• [Description of the task] Below are the entries; count the lines in them that contain the word "profile" and give only the number.

• [Input for this task]
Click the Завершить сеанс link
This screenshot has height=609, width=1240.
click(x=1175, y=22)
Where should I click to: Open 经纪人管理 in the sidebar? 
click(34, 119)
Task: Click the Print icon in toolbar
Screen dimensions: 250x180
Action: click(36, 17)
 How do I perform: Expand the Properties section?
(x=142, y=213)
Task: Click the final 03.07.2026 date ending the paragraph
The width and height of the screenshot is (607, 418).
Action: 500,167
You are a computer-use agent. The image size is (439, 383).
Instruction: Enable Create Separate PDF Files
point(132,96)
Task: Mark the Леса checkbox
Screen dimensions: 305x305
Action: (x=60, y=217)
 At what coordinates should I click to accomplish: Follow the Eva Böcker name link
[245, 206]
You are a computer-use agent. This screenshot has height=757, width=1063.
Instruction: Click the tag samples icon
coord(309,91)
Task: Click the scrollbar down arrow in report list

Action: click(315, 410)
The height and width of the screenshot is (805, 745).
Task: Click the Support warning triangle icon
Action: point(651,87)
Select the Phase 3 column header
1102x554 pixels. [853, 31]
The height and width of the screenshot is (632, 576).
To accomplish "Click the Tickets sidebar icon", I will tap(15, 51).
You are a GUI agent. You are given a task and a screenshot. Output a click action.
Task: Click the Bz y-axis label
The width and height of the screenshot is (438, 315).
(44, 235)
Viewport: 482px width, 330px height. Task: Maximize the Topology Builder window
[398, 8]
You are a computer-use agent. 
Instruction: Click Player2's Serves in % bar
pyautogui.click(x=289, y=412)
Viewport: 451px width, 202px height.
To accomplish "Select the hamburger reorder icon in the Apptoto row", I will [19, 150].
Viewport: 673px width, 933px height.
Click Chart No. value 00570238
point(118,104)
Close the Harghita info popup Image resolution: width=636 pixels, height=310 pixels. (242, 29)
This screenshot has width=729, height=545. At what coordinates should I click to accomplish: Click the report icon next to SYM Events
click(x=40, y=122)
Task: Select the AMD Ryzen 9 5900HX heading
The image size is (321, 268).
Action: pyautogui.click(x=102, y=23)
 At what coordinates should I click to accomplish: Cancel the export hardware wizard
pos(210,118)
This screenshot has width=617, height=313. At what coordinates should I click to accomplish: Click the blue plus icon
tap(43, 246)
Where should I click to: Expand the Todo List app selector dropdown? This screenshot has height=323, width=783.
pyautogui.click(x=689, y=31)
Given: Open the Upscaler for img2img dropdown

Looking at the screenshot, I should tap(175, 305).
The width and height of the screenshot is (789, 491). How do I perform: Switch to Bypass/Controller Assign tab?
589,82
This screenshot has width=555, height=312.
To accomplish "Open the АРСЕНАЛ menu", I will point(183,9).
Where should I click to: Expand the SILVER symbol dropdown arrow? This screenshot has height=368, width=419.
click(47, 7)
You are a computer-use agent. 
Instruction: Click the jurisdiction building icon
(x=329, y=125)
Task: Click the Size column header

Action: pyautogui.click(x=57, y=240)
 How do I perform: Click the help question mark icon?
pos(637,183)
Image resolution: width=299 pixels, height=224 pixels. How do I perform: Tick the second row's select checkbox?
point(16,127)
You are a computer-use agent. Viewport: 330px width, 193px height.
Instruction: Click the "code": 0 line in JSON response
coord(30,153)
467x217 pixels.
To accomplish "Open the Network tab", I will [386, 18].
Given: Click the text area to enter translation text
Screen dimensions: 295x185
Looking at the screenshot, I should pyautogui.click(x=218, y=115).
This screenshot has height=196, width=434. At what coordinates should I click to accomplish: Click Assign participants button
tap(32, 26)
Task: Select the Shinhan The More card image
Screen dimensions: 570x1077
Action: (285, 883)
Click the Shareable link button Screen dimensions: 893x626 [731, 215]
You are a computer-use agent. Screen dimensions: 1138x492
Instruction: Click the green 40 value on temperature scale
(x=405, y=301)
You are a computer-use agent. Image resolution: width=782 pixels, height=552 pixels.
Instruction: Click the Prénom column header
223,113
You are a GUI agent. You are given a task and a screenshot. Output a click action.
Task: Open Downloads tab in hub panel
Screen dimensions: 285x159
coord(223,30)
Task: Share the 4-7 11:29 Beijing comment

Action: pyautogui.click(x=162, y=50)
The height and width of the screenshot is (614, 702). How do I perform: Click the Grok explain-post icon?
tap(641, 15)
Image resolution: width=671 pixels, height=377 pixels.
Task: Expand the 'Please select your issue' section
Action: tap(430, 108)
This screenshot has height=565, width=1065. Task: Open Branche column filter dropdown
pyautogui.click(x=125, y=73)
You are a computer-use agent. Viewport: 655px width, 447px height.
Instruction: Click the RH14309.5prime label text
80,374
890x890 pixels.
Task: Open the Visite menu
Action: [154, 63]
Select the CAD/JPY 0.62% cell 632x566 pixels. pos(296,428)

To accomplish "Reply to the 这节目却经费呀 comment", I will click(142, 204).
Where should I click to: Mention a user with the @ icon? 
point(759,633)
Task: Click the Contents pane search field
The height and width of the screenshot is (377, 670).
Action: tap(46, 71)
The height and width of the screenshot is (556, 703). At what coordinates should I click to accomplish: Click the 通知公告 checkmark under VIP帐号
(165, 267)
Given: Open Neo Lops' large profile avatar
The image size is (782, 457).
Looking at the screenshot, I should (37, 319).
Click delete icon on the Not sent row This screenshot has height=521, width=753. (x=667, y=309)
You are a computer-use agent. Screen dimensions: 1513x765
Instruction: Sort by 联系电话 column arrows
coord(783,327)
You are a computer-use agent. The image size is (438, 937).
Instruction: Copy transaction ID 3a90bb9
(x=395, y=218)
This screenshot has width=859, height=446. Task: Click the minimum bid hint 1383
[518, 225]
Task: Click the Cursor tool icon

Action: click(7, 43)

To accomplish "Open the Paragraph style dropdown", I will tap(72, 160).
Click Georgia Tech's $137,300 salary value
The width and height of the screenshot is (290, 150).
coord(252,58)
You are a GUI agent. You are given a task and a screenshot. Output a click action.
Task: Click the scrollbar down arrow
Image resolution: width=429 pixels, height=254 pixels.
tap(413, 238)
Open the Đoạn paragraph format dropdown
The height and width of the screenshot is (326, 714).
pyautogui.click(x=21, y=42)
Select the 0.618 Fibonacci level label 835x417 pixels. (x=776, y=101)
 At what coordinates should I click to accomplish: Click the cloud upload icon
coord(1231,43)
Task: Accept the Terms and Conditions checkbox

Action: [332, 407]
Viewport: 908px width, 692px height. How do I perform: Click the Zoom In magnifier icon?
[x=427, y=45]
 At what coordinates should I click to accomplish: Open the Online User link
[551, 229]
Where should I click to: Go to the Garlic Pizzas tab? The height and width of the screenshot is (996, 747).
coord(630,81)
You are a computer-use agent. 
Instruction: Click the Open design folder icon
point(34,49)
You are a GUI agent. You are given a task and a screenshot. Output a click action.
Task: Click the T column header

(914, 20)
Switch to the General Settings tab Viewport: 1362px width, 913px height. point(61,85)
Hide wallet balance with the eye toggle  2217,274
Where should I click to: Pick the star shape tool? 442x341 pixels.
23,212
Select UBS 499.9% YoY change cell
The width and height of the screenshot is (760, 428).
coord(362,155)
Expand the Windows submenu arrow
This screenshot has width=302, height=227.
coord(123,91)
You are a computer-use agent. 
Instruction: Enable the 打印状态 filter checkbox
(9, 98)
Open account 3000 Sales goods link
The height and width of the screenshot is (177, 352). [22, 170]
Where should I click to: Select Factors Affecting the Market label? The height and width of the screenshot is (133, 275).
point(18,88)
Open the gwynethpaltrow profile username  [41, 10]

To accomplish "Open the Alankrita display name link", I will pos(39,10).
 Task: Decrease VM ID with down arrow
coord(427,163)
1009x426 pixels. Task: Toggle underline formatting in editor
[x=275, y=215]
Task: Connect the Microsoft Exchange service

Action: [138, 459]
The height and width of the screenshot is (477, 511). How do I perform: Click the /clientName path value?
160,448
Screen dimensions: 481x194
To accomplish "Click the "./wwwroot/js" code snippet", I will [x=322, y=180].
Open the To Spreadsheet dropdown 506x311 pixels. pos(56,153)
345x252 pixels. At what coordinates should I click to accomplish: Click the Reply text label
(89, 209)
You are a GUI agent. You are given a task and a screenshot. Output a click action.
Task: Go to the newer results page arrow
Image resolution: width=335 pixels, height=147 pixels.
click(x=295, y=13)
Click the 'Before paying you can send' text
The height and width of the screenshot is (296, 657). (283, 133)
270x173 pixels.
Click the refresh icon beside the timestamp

• [Exercise output] 2